Indeed, my trick is just a "shooting from a cannon to sparrows". It is sufficient (for PostgreSQL) to use LIMIT 1
/FETCH FIRST 1
with a proper ORDER BY
clause (inverted for LAST
)
It is strange that I've not seen the results of the optimization in my debugging sessions.
#15 Updated by Alexandru Lungu over 1 year ago
I created 6582a as a branch of 3821c. I committed (rev. 14159) some conversion related work and minimal runtime changes to support multi-table adaptive query.
Right now, I have some of my examples working (from conversion point of view), but I still have some not yet compiling properly - I will fix them ASAP. Afterwards, I will do some extra tests for can-find
as I see that there is a really consistent logic in the rules and I am not yet sure if my changes are totally safe in regard to can-find.
Initially, I expect to see the AdaptiveQuery
working out-of-the-box with the current implementation with multi-table (already in place from the compound query optimization). Afterwards, I will get into the optimization there.
Finally, my solution is mostly working around OPEN QUERY
, FOR
, REPEAT
and DO
database queries which are dynamic, multi-table, without outer-join and without presort. There are now converting to CompoundQuery and I will replace them with AdaptiveQuery.
#16 Updated by Alexandru Lungu over 1 year ago
Committed 6582a/rev. 14160 including some fixes for order by clause and iteration type in multi-table AdaptiveQuery
. can-find
is working alright. Hotel GUI converts successfully.
- some of
open query
andfor
are no longer converted toCompoundQuery
, but toAdaptiveQuery
- this happens in specific cases: more than 1 table and not in preselect mode, no outer-join, no presort and contiguous.
I will start the functional tests for a basic multi-table AdaptiveQuery
test. I will do a very short initial profiling of the performance of the current implementation vs multi-table AdaptiveQuery. Afterwards, I will go ahead with optimizations of the AdaptiveQuery
.
#17 Updated by Eric Faulhaber over 1 year ago
Alexandru Lungu wrote:
Initially, I expect to see the
AdaptiveQuery
working out-of-the-box with the current implementation with multi-table (already in place from the compound query optimization). Afterwards, I will get into the optimization there.
By this, I understand you to mean that the transition from preselect to dynamic mode initially uses a CompoundQuery
for dynamic mode. Is that correct? That should already offer an improvement over what we have today, especially if a query can stay in preselect mode through the entire result set iteration.
Once you have the basics working well, I am interested to see your ideas about the more optimized transitions:
- what it looks like going from preselect to dynamic mode;
- how the query operates while in dynamic mode; and
- how/when we transition back to preselect mode.
...Or perhaps you have some completely different ideas that don't exactly follow this model.
#18 Updated by Alexandru Lungu over 1 year ago
Eric Faulhaber wrote:
Alexandru Lungu wrote:
Initially, I expect to see the AdaptiveQuery working out-of-the-box with the current implementation with multi-table (already in place from the compound query optimization). Afterwards, I will get into the optimization there.
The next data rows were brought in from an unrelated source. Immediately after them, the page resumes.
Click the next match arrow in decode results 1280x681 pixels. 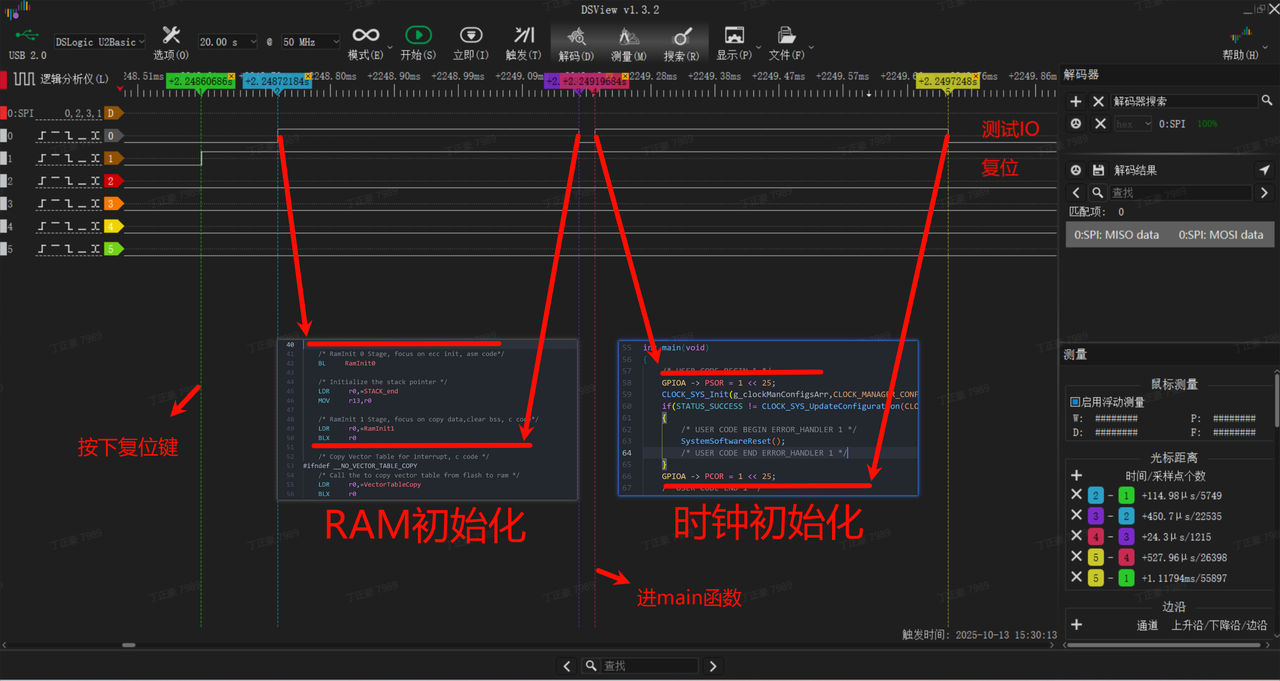click(1264, 192)
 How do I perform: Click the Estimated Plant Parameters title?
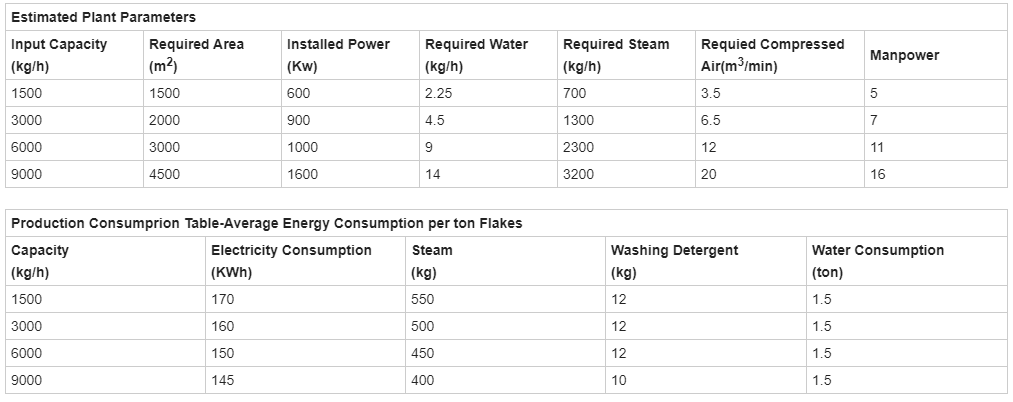click(103, 17)
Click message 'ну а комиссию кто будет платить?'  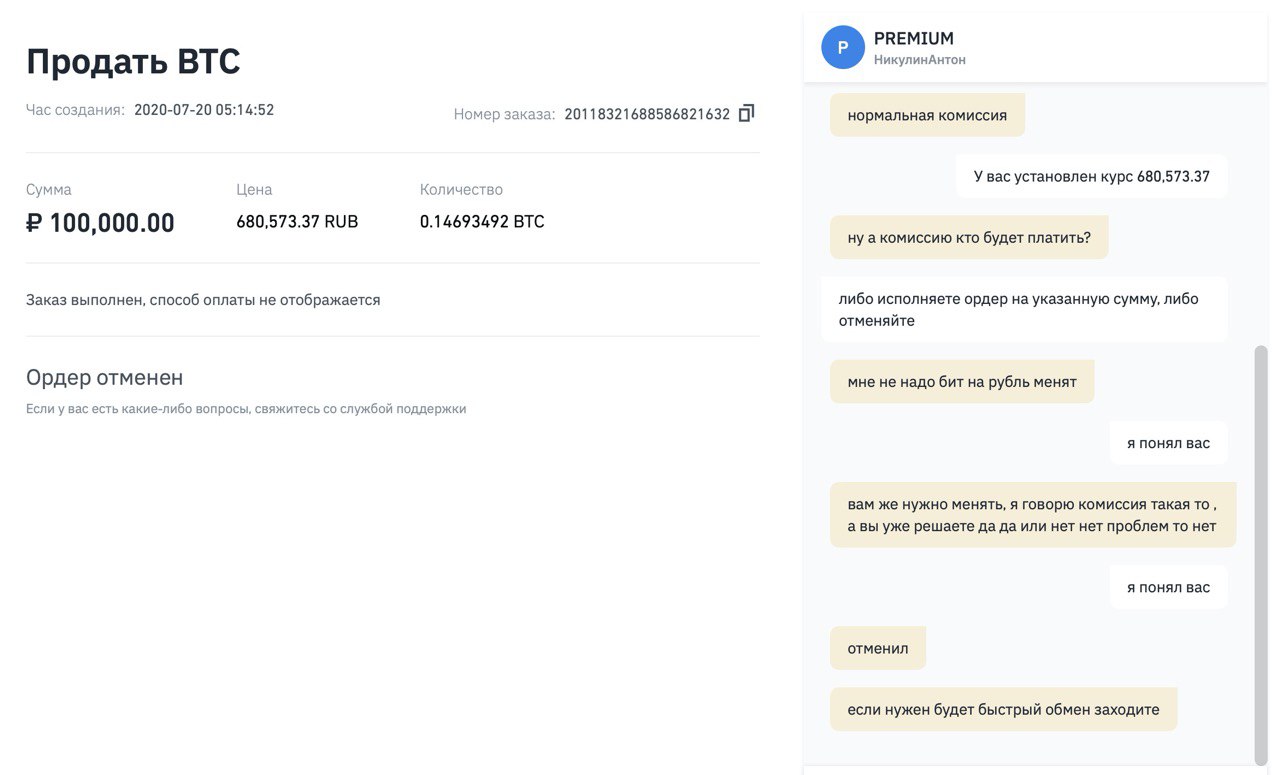coord(969,237)
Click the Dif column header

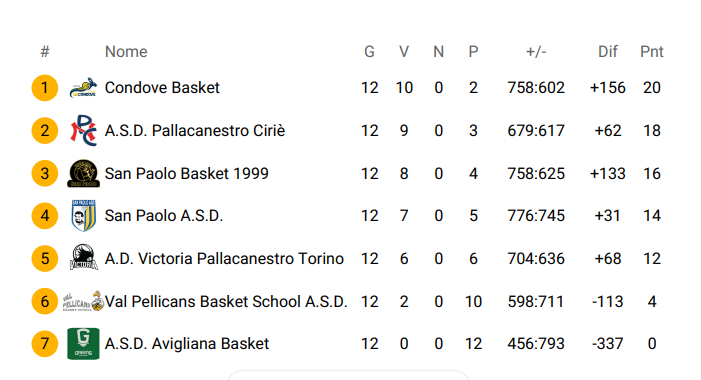(x=608, y=52)
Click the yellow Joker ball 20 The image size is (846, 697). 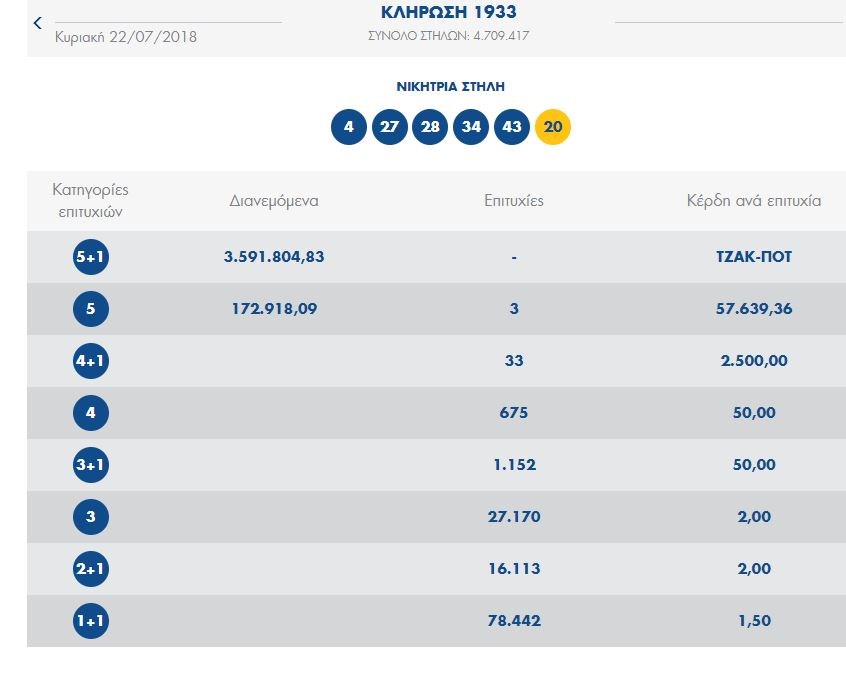[x=553, y=127]
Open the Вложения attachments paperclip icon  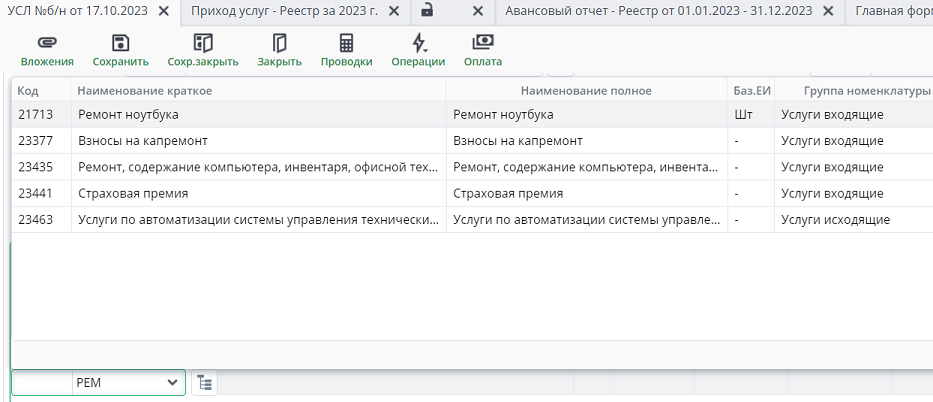point(47,44)
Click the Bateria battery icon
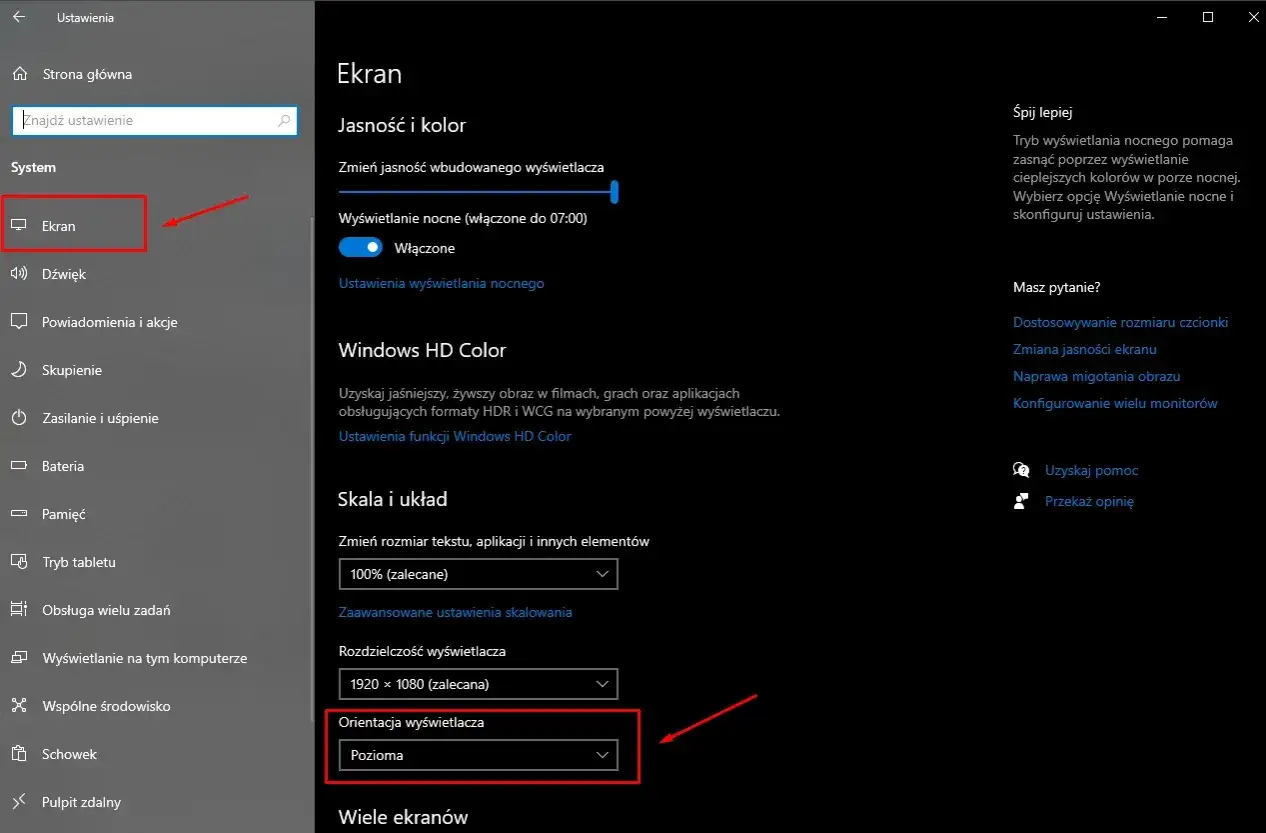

By this, I understand you to mean that the transition from preselect to dynamic mode initially uses a CompoundQuery for dynamic mode. Is that correct?
Exactly. The AdaptiveQuery is always starting as a PreselectQuery and unless it detects a change in the indexed fields, it will stay in preselect mode until the end. It uses CompoundQuery only when the dynamic mode is required. Right now there is no "going back" to the preselect mode implemented for multi-table AdaptiveQuery.
That should already offer an improvement over what we have today, especially if a query can stay in preselect mode through the entire result set iteration.
I am facing a three times slower query in AdaptiveQuery comparing to CompoundQuery (a read-only example). This may be due to some implementation inside AdaptiveQuery which "wasn't ready" for multi-table scenarios. I am going to ensure that AdaptiveQuery meets our time expectation right now.
Once you have the basics working well, I am interested to see your ideas about the more optimized transitions:
what it looks like going from preselect to dynamic mode;
how the query operates while in dynamic mode; and
how/when we transition back to preselect mode.
...Or perhaps you have some completely different ideas that don't exactly follow this model.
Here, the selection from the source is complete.